Instructions for Dorzoptic Combi Eco eye drops 20+5mg/ml 5 ml
Composition
active ingredients: dorzolamide, timolol;
1 ml of eye drops, solution, contains 20 mg of dorzolamide (as 22.26 mg of dorzolamide hydrochloride) and 5 mg of timolol (as 6.83 mg of timolol maleate);
excipients: hydroxyethylcellulose, mannitol (E 421), sodium citrate, sodium hydroxide, water for injections.
Dosage form
Eye drops, solution.
Main physicochemical properties: transparent, slightly viscous, colorless aqueous solution.
Pharmacotherapeutic group
Drugs used in ophthalmology. Antiglaucoma drugs and miotics. Beta-adrenergic blockers.
ATX code S01E D51.
Pharmacological properties
Pharmacodynamics
The drug contains two active ingredients: dorzolamide hydrochloride and timolol maleate. Each of these components reduces elevated intraocular pressure by reducing the secretion of intraocular fluid, but the mechanism of action is different.

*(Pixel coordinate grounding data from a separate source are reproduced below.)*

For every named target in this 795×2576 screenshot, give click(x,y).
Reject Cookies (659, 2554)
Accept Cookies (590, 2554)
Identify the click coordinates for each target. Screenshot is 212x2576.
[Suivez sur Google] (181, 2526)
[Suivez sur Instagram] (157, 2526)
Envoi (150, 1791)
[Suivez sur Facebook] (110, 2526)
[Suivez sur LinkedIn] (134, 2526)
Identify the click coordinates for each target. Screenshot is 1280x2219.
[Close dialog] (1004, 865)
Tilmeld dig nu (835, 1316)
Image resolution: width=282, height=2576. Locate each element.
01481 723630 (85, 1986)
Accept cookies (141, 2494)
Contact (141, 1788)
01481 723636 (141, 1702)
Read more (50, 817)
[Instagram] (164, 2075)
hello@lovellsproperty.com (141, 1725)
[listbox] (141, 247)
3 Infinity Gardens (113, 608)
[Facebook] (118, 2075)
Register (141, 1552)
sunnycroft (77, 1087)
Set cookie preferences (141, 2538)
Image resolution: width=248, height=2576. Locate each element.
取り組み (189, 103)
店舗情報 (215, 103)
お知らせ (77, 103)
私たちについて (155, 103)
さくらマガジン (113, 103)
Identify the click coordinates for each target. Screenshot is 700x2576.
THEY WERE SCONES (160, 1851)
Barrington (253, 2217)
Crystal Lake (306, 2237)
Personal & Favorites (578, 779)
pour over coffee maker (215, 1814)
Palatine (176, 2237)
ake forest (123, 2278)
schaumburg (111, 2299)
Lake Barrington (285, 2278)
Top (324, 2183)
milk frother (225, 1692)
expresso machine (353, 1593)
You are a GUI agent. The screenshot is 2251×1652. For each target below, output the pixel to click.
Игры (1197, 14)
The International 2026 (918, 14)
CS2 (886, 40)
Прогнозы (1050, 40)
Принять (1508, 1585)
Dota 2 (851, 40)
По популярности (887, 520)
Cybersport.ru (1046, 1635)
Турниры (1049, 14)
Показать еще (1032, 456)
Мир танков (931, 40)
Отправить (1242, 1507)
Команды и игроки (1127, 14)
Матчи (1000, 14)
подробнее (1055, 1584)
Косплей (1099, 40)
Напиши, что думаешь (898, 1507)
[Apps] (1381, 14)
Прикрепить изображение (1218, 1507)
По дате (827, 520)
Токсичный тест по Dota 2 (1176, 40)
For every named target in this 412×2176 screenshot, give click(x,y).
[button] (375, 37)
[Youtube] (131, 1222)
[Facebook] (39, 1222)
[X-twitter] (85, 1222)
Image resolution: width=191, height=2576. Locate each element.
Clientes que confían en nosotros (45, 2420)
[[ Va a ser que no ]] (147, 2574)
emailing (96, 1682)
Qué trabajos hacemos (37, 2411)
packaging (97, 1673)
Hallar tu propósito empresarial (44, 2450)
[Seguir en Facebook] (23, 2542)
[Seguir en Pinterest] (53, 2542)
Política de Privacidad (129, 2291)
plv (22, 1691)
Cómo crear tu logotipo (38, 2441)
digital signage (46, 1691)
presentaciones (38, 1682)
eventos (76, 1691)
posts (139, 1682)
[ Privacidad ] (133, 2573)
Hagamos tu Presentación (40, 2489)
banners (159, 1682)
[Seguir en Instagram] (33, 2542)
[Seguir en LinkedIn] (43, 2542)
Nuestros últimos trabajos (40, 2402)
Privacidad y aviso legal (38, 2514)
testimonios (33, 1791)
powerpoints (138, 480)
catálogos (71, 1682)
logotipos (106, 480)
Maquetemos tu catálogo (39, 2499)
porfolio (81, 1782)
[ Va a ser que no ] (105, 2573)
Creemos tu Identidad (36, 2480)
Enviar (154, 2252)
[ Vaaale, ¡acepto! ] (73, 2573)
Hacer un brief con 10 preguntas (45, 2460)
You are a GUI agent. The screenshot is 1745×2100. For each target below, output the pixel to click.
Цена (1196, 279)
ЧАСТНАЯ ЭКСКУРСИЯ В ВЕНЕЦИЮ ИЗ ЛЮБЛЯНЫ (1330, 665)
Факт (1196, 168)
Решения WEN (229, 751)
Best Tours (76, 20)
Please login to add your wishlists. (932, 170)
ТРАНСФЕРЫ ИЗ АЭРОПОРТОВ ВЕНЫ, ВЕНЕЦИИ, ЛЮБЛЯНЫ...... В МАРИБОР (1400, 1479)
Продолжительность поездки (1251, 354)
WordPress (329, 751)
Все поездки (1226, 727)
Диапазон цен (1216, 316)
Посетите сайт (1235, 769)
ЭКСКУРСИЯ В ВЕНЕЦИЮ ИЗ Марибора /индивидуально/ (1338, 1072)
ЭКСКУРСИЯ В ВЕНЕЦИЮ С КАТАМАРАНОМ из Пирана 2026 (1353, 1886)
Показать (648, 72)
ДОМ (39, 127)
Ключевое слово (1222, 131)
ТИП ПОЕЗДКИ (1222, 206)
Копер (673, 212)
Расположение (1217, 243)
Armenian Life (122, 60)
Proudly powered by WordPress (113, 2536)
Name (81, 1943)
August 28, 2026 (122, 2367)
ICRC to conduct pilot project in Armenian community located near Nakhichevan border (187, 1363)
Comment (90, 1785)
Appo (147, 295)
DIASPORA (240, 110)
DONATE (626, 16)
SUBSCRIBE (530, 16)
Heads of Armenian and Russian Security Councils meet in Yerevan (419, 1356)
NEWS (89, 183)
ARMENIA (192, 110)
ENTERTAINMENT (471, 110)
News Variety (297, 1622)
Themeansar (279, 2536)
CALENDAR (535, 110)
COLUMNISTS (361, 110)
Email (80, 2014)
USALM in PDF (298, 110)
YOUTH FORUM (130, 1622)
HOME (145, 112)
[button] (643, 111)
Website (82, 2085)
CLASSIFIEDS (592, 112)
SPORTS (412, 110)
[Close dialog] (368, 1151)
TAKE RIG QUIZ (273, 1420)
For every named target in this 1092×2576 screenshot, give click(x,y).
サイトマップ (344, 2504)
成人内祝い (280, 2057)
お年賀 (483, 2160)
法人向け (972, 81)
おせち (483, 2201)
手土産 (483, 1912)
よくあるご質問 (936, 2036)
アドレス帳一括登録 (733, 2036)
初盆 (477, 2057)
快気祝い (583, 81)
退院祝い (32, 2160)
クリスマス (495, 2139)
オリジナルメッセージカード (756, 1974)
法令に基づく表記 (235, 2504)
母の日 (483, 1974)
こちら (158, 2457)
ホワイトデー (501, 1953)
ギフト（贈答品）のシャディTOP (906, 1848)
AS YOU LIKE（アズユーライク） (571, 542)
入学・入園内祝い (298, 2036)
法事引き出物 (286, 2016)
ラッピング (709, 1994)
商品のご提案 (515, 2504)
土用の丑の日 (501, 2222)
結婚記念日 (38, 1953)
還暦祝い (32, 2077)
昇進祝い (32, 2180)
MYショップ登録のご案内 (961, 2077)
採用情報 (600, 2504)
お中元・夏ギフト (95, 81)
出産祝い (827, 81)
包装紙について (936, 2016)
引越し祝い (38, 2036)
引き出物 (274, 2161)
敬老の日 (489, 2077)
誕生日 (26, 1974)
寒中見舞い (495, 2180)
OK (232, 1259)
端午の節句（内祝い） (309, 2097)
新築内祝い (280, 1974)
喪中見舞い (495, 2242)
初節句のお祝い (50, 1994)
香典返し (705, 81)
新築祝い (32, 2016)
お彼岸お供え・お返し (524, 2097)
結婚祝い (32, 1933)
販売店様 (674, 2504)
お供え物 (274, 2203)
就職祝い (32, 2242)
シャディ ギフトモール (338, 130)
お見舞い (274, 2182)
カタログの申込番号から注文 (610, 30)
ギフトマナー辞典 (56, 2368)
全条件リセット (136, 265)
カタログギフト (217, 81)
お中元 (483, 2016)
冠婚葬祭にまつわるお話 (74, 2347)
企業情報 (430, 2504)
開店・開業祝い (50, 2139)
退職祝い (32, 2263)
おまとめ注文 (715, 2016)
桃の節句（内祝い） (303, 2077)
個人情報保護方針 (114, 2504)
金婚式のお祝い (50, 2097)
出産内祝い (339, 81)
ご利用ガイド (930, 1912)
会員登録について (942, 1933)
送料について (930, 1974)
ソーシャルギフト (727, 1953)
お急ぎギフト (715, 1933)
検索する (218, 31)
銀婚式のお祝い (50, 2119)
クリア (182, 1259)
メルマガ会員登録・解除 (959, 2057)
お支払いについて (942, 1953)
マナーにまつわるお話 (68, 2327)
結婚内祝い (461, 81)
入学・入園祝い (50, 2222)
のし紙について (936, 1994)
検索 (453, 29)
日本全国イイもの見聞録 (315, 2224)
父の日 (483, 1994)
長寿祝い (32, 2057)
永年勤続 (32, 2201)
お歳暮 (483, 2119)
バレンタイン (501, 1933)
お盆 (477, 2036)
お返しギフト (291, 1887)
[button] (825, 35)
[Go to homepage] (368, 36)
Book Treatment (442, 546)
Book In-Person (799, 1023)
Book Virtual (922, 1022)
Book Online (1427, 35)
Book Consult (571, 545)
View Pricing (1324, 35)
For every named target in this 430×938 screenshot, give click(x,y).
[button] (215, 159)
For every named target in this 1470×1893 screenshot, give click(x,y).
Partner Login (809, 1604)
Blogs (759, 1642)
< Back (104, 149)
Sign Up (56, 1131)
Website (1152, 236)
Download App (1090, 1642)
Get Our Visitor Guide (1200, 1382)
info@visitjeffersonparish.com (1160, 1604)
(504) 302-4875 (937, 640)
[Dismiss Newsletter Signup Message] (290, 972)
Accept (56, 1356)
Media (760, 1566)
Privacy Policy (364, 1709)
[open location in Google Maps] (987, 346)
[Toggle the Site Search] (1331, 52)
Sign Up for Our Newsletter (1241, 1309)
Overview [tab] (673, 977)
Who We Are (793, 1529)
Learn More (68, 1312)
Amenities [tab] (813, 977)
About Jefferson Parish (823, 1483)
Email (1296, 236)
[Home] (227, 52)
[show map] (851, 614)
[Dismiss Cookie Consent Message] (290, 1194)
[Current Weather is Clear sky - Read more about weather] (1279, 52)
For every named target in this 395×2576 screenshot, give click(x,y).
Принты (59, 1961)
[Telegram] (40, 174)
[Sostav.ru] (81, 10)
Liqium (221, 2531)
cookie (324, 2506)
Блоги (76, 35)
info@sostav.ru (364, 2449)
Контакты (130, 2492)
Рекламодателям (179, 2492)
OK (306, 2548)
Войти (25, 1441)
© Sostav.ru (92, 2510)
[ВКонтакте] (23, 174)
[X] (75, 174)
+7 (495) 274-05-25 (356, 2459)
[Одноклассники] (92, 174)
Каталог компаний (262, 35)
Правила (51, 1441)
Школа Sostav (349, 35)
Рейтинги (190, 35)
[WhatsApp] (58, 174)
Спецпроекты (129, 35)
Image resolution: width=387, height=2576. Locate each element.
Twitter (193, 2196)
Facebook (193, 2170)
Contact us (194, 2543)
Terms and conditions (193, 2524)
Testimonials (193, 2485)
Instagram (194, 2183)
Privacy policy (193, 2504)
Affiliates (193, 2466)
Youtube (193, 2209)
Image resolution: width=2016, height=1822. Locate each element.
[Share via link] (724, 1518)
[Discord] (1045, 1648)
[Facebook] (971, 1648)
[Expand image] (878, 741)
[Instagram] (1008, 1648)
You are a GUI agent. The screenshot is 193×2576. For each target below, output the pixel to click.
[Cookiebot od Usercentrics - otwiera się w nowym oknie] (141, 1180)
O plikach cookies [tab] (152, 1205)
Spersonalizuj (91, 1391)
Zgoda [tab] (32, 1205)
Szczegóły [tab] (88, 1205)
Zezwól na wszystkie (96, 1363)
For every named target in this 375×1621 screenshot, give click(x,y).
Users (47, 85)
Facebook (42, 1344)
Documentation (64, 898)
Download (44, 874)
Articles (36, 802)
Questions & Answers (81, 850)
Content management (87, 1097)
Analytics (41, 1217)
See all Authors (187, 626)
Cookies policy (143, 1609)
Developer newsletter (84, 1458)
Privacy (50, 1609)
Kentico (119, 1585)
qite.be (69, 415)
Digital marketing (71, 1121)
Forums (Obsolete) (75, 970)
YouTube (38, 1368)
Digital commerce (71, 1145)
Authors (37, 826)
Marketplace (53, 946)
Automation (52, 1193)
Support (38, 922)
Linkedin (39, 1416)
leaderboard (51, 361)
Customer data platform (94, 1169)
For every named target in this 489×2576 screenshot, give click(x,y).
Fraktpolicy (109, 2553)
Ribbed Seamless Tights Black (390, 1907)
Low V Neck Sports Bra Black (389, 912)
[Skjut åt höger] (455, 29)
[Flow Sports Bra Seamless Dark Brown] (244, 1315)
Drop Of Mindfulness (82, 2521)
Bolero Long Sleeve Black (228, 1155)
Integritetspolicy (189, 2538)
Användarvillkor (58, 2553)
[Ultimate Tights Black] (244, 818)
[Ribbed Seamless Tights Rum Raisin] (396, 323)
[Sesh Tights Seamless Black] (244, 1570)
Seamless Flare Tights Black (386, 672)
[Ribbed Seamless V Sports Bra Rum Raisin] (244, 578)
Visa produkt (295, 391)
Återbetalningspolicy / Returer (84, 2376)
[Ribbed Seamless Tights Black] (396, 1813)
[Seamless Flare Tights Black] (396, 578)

Dorzolamide hydrochloride is a potent inhibitor of type II carbonic anhydrase. Inhibition of miliary carbonic anhydrase reduces aqueous humor secretion by slowing the formation of bicarbonate ions, which in turn reduces sodium and fluid transport.
Timolol maleate is a non-selective beta-adrenergic receptor blocker. The exact mechanism of action of timolol, which is manifested in the reduction of intraocular pressure, is still unknown. Fluorimetric and tonographic studies indicate that the effect of timolol is due to a decrease in the secretion of humoral fluid. In addition, timolol may increase the outflow of moisture.
The combined effect of the two components causes a more pronounced reduction in intraocular pressure than with monotherapy with these drugs.
After topical application, Dorzoptic Combi Eco reduces intraocular pressure, regardless of whether its increase is associated with glaucoma. Increased intraocular pressure plays a significant role in the pathogenesis of optic nerve damage and visual field loss in glaucoma.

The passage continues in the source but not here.